Comment author: kalla724 17 May 2012 07:00:57PM *  3 points [-]

I'm not so much interested in the exact mechanism of how humans would be convinced to go to war, as in an even approximate mechanism by which an AI would become good at convincing humans to do anything.

Ability to communicate a desire and convince people to take a particular course of action is not something that automatically "falls out" from an intelligent system. You need a theory of mind, an understanding of what to say, when to say it, and how to present information. There are hundreds of kids on autistic spectrum who could trounce both of us in math, but are completely unable to communicate an idea.

For an AI to develop these skills, it would somehow have to have access to information on how to communicate with humans; it would have to develop the concept of deception; a theory of mind; and establish methods of communication that would allow it to trick people into launching nukes. Furthermore, it would have to do all of this without trial communications and experimentation which would give away its goal.

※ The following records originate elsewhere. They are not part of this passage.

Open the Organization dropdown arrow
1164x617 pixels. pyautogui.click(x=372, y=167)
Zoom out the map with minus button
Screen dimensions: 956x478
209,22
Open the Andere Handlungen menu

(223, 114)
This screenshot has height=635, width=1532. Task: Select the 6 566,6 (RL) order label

Maybe I'm missing something, but I don't see a straightforward way something like that could happen. And I would like to see even an outline of a mechanism for such an event.

Comment author: [deleted] 17 May 2012 07:40:58PM 3 points [-]

For an AI to develop these skills, it would somehow have to have access to information on how to communicate with humans; it would have to develop the concept of deception; a theory of mind; and establish methods of communication that would allow it to trick people into launching nukes. Furthermore, it would have to do all of this without trial communications and experimentation which would give away its goal.

I suspect the Internet contains more than enough info for a superhuman AI to develop a working knowledge of human psychology.

Comment author: kalla724 17 May 2012 08:09:30PM 2 points [-]

Only if it has the skills required to analyze and contextualize human interactions. Otherwise, the Internet is a whole lot of jibberish.

Again, these skills do not automatically fall out of any intelligent system.

Comment author: XiXiDu 18 May 2012 09:14:41AM 0 points [-]

I suspect the Internet contains more than enough info for a superhuman AI to develop a working knowledge of human psychology.

I don't see what justifies that suspicion.

Just imagine you emulated a grown up human mind and it wanted to become a pick up artist, how would it do that with an Internet connection? It would need some sort of avatar, at least, and then wait for the environment to provide a lot of feedback.

Therefore even if we’re talking about the emulation of a grown up mind, it will be really hard to acquire some capabilities. Then how is the emulation of a human toddler going to acquire those skills? Even worse, how is some sort of abstract AGI going to do it that misses all of the hard coded capabilities of a human toddler?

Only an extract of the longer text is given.